What to do →
Put the lines of the material between the line holding "The image size is (1920, 1080). What are" and the line holding "coordinates (742, 564)", inclusive, into a JSON list of strings, one string per line and leaving out blank lines.

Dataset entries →
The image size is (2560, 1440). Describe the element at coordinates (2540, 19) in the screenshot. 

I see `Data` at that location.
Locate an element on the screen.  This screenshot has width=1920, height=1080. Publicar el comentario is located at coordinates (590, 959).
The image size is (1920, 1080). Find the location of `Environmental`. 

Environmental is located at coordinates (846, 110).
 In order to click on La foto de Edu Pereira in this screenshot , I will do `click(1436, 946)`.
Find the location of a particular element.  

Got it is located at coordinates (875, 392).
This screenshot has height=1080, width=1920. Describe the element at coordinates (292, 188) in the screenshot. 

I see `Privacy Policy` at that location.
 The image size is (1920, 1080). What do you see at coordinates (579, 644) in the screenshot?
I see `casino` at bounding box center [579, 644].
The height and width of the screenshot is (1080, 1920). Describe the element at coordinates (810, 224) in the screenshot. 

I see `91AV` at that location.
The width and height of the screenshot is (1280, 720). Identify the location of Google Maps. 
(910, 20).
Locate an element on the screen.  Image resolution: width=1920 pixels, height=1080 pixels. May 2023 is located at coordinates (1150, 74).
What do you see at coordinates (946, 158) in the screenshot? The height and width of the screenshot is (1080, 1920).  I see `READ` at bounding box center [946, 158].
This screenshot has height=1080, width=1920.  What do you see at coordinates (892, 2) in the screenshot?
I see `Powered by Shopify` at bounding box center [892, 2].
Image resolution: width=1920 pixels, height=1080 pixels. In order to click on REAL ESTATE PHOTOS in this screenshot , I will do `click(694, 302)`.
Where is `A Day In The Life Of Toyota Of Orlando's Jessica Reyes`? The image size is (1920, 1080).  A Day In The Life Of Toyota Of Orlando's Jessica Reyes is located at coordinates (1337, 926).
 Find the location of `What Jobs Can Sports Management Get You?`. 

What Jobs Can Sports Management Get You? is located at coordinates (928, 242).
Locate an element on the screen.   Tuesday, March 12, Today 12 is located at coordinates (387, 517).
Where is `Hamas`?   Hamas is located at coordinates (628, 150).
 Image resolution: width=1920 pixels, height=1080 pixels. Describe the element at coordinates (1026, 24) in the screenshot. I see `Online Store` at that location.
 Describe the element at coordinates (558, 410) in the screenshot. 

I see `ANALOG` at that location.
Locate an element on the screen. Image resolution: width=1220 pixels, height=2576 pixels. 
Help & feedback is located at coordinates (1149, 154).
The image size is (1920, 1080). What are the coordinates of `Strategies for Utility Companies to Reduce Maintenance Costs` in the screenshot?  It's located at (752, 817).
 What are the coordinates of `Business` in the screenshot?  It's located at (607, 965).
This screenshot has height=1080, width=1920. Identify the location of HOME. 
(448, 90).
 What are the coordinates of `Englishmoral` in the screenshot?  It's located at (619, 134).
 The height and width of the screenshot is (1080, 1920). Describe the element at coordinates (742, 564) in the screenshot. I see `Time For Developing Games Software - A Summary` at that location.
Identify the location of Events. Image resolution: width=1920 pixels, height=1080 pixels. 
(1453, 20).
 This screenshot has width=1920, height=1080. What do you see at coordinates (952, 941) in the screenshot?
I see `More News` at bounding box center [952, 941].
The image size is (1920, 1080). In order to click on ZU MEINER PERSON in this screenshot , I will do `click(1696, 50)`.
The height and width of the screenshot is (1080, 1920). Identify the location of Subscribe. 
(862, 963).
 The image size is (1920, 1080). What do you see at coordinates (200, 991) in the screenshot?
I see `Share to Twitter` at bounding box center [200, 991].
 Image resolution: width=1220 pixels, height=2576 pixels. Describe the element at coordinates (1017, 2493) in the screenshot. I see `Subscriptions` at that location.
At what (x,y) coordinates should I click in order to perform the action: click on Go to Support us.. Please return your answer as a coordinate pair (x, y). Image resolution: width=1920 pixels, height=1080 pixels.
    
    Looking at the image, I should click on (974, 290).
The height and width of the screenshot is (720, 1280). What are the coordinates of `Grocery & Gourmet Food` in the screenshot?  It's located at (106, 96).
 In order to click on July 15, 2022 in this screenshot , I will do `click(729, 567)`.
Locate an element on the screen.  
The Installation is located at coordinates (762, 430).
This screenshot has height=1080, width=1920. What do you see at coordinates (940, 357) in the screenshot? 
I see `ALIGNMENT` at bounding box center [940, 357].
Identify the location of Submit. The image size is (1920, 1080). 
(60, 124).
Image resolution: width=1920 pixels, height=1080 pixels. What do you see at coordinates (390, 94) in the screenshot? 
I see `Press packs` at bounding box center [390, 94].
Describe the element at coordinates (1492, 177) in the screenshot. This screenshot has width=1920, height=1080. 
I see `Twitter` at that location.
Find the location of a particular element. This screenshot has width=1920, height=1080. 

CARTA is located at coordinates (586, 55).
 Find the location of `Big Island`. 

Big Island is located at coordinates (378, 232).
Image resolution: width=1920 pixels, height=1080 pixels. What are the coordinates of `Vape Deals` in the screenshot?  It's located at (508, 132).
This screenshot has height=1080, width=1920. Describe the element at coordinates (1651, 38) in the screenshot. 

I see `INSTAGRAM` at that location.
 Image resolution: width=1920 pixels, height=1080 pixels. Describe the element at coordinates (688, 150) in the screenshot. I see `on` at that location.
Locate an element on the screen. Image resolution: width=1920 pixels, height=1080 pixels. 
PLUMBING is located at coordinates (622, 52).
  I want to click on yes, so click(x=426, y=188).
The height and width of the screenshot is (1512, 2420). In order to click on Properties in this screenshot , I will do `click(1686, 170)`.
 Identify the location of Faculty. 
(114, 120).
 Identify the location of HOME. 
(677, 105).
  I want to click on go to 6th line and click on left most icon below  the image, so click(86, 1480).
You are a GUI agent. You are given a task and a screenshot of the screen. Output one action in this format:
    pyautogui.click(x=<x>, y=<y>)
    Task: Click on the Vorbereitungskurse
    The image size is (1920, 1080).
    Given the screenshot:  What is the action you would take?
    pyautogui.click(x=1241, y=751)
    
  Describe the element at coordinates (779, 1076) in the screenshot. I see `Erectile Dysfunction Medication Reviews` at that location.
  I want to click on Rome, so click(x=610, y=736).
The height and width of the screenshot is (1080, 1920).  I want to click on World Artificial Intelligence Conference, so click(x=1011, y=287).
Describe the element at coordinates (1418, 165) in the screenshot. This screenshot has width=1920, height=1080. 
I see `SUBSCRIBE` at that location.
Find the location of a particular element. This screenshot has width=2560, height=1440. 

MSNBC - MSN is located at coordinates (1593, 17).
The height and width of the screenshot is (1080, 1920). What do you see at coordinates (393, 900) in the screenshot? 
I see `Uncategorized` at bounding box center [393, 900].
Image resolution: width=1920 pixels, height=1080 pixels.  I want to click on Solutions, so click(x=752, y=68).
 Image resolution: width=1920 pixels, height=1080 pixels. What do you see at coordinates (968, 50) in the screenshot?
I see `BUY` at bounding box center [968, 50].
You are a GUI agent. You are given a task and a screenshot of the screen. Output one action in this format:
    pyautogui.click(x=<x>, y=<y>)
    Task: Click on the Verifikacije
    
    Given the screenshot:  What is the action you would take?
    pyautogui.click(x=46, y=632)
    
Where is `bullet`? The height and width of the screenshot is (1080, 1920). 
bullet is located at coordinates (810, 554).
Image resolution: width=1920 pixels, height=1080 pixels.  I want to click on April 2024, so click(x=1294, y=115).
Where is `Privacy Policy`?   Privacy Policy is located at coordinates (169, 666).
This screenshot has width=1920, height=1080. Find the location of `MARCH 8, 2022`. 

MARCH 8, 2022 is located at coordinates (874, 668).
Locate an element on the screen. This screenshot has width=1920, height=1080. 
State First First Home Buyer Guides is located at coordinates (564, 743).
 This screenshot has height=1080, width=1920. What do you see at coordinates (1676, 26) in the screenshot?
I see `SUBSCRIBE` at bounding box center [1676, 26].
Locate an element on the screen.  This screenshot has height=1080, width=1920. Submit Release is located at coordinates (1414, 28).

The response →
[
  "The image size is (1920, 1080). What are the coordinates of `Strategies for Utility Companies to Reduce Maintenance Costs` in the screenshot?  It's located at (752, 817).",
  " What are the coordinates of `Business` in the screenshot?  It's located at (607, 965).",
  "This screenshot has height=1080, width=1920. Identify the location of HOME. ",
  "(448, 90).",
  " What are the coordinates of `Englishmoral` in the screenshot?  It's located at (619, 134).",
  " The height and width of the screenshot is (1080, 1920). Describe the element at coordinates (742, 564) in the screenshot. I see `Time For Developing Games Software - A Summary` at that location."
]